Hello,
I have a Problem, I use a MT RB750GL 5.24 and today I got an email from my ISP which told me, that someone in my LAN use my I-Net Connection for hacking attacks.
I cannot find anything on my devices, the androids and windows clients were scanned today, 100% no infection or something else.
Is there someone who can explain me, how to find out the infected client?
I found one connection in my connection-list which scares me a little…
and above see my firewall settings…
2 ;;; Accept established connections
chain=input action=accept connection-state=established
3 ;;; Accept related connections
chain=input action=accept connection-state=related
4 ;;; Drop invalid connections
chain=input action=drop connection-state=invalid
5 ;;; Allow limited pings
chain=input action=accept protocol=icmp limit=50/5s,2
6 ;;; Drop excess pings
chain=input action=drop protocol=icmp
7 ;;; From our LAN
chain=input action=accept src-address=192.168.100.0/24 in-interface=ether2
12 ;;; Log everything else
chain=input action=log log-prefix="DROP INPUT"
13 ;;; Drop everything else
chain=input action=drop
If you suspect one of your localnet computers, you should be watching the forward chain also.
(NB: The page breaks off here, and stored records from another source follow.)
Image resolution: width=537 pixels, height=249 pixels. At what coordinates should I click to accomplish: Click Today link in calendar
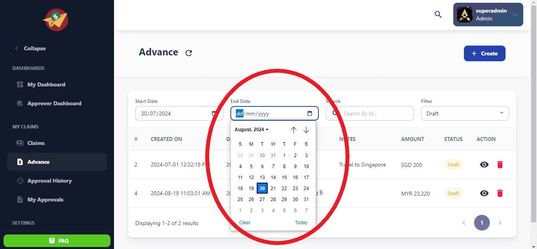point(301,223)
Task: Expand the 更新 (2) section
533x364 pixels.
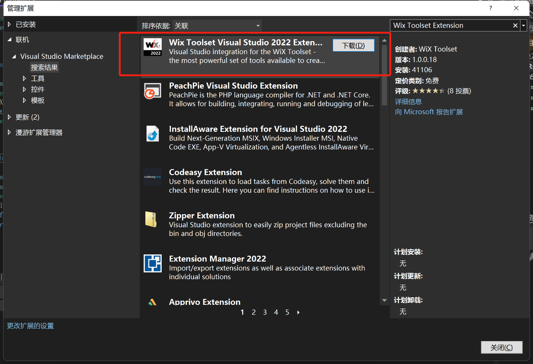Action: [x=9, y=117]
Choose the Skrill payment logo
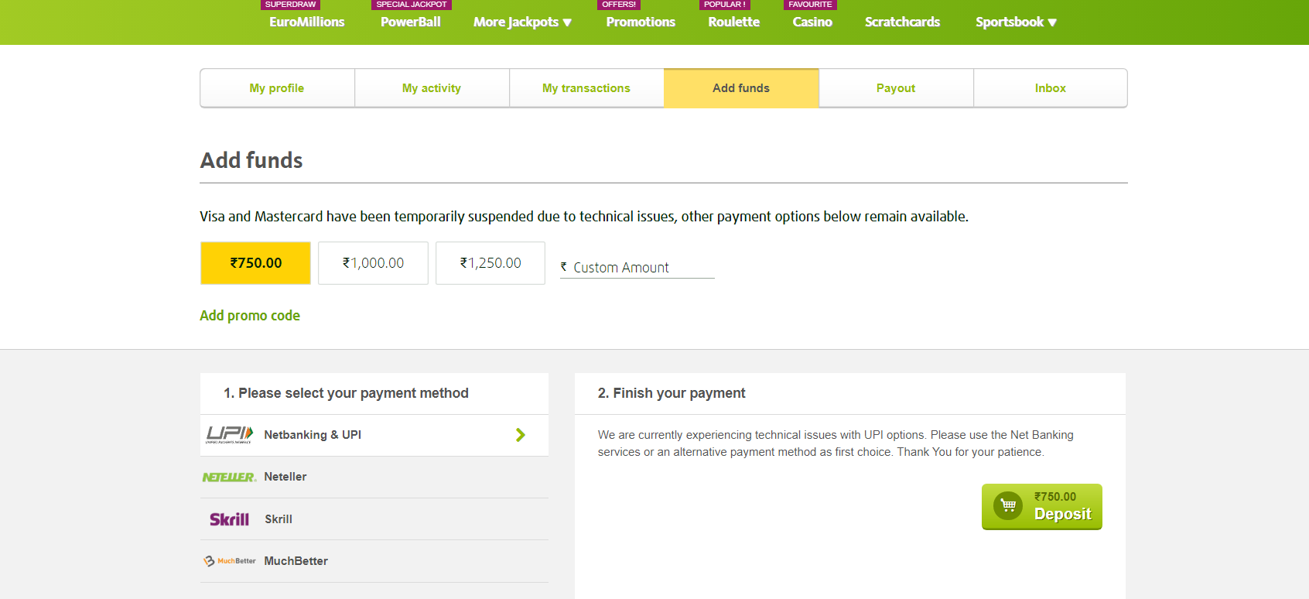Image resolution: width=1309 pixels, height=599 pixels. point(228,519)
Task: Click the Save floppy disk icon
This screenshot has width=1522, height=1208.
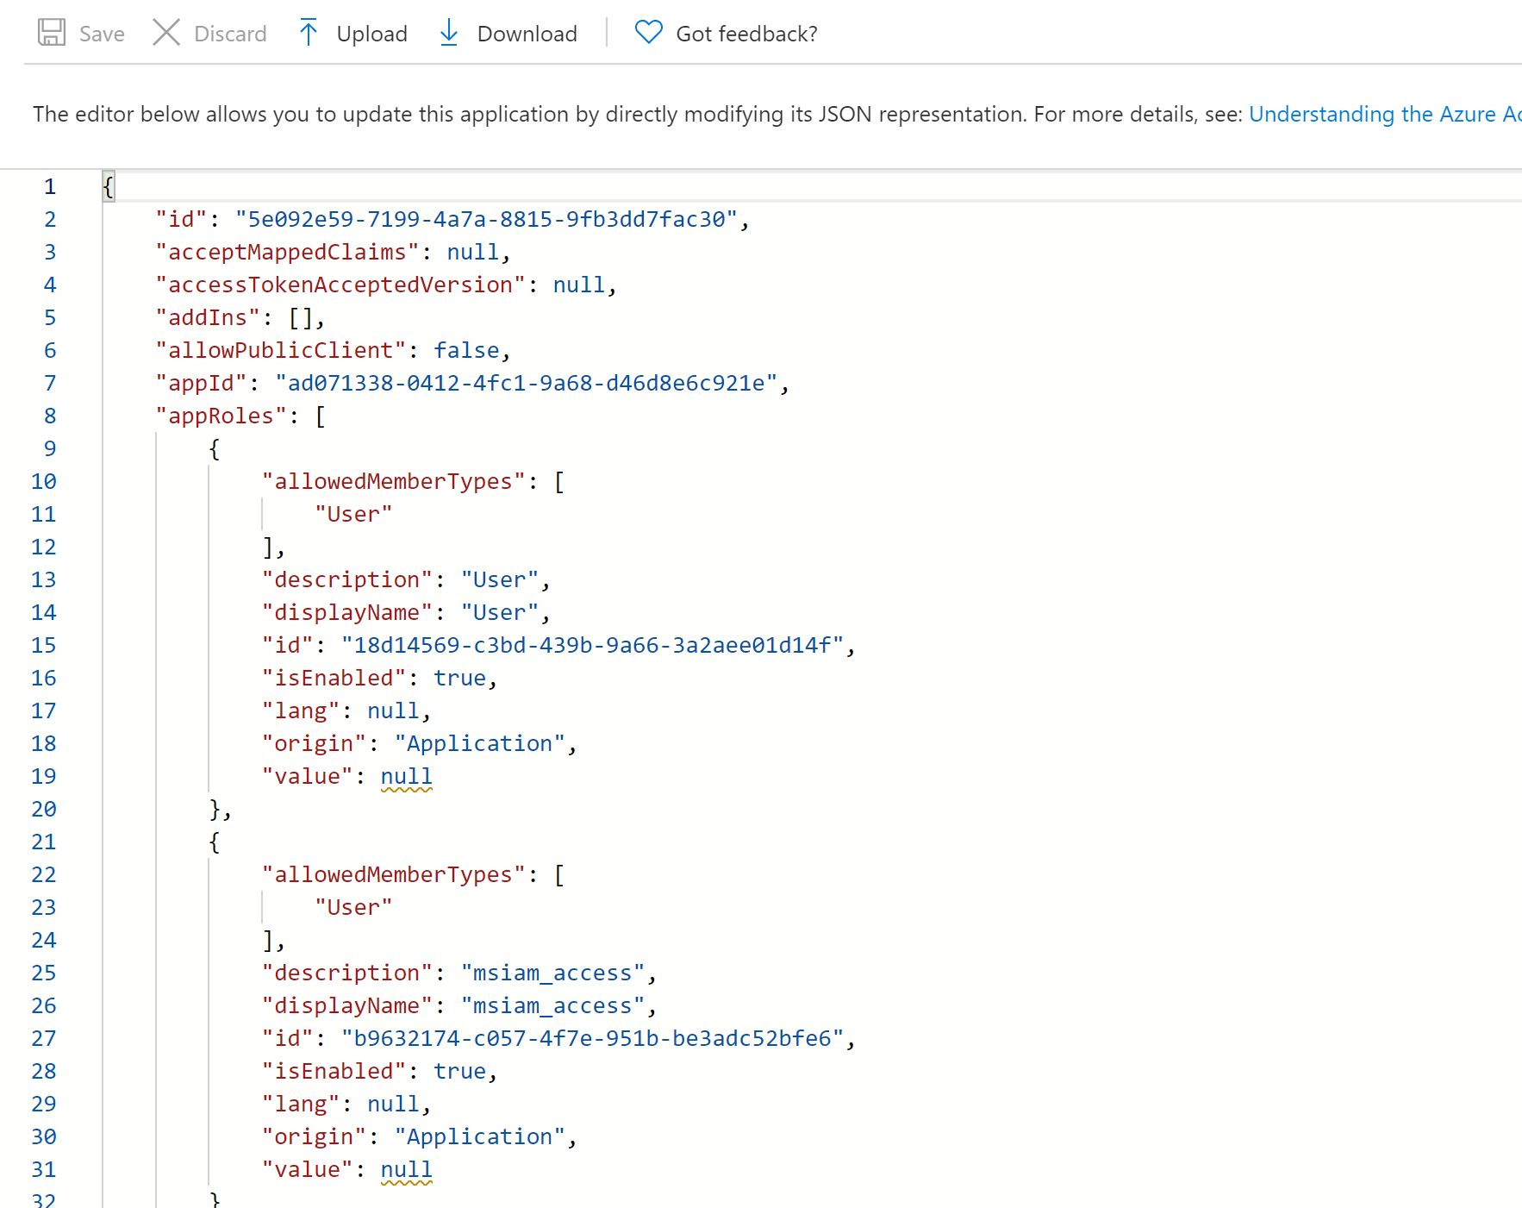Action: pyautogui.click(x=52, y=33)
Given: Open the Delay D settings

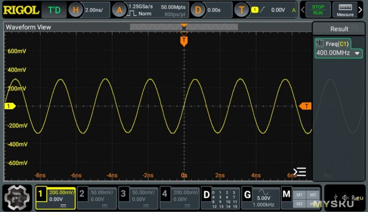Looking at the screenshot, I should pos(198,10).
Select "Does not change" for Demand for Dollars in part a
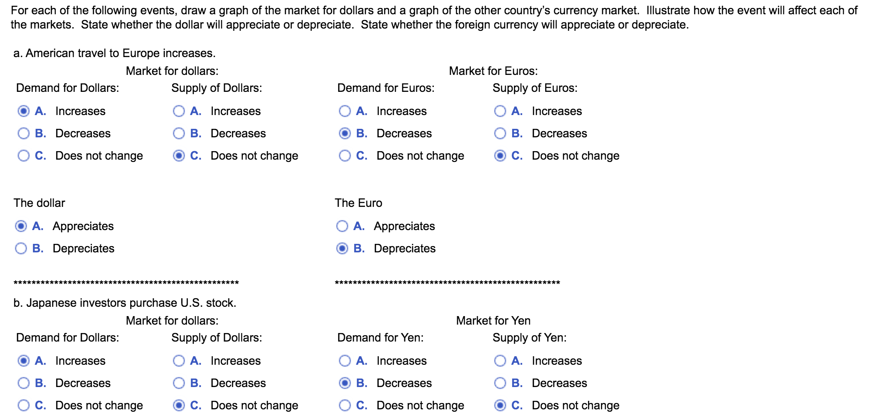The image size is (879, 412). [x=24, y=155]
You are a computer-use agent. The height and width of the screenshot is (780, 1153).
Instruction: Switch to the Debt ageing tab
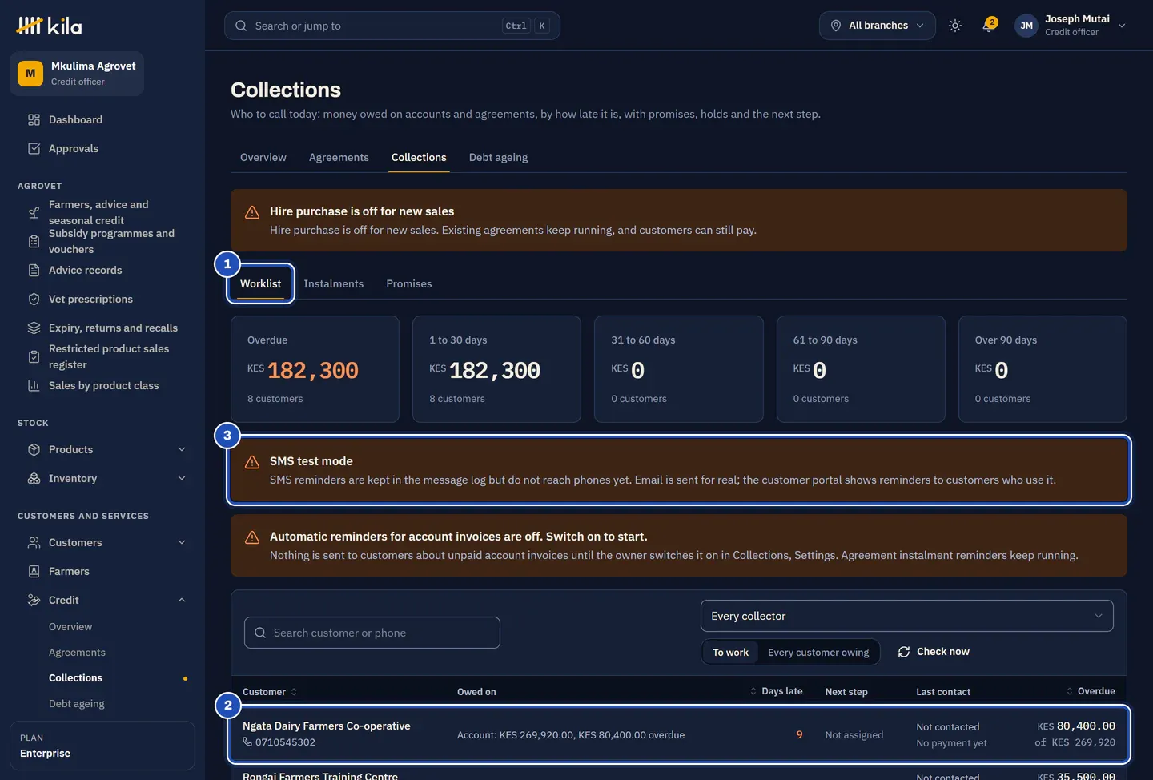pyautogui.click(x=498, y=157)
If you know the ip of the victim, it should be easy to tell who it is.
That first entry indicates a connection from a Carrier NAT address to a Google server which might mean that somebody is relaying through you.
You could upload output from /export compact for a better interpretation. If you want a faster resolution drop me an email and I can have a live look at the router in question.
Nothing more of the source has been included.